--- BEGIN Records shown ---
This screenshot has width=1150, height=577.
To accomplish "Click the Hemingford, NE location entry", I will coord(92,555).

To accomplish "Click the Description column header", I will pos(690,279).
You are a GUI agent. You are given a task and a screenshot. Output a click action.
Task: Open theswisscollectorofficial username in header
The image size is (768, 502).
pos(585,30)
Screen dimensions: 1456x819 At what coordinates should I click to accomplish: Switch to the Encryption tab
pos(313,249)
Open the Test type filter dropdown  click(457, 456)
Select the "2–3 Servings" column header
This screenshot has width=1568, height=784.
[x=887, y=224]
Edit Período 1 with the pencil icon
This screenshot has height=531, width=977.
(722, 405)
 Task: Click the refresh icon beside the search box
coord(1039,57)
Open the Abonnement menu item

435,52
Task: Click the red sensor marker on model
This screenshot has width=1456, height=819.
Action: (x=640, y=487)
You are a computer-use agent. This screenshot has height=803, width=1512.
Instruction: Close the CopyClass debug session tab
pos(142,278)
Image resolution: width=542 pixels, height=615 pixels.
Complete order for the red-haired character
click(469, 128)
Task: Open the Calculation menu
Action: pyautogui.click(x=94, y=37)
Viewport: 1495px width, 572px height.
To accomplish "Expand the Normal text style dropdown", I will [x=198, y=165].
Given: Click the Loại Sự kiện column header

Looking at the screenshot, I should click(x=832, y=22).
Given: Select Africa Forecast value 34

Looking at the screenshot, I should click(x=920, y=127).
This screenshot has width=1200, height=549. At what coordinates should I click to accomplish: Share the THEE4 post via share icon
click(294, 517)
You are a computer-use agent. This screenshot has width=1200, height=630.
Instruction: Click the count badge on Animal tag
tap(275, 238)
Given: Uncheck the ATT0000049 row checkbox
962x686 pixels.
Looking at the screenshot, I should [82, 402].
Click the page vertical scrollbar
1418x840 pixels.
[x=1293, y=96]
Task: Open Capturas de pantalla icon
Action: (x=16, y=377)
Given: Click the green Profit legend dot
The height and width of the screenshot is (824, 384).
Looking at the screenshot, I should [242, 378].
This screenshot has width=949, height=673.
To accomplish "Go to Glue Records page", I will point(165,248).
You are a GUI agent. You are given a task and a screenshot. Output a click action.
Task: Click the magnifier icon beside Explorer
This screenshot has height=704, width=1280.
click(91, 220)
--- END Records shown ---
* [Given instruction]:
Copy out the lines of the listing from the line containing "This screenshot has width=1200, height=549." through the line containing "I will point(165,248).", including both of those lines.

* [Task response]:
This screenshot has width=1200, height=549. At what coordinates should I click to accomplish: Share the THEE4 post via share icon
click(294, 517)
You are a computer-use agent. This screenshot has width=1200, height=630.
Instruction: Click the count badge on Animal tag
tap(275, 238)
Given: Uncheck the ATT0000049 row checkbox
962x686 pixels.
Looking at the screenshot, I should [82, 402].
Click the page vertical scrollbar
1418x840 pixels.
[x=1293, y=96]
Task: Open Capturas de pantalla icon
Action: (x=16, y=377)
Given: Click the green Profit legend dot
The height and width of the screenshot is (824, 384).
Looking at the screenshot, I should [242, 378].
This screenshot has width=949, height=673.
To accomplish "Go to Glue Records page", I will point(165,248).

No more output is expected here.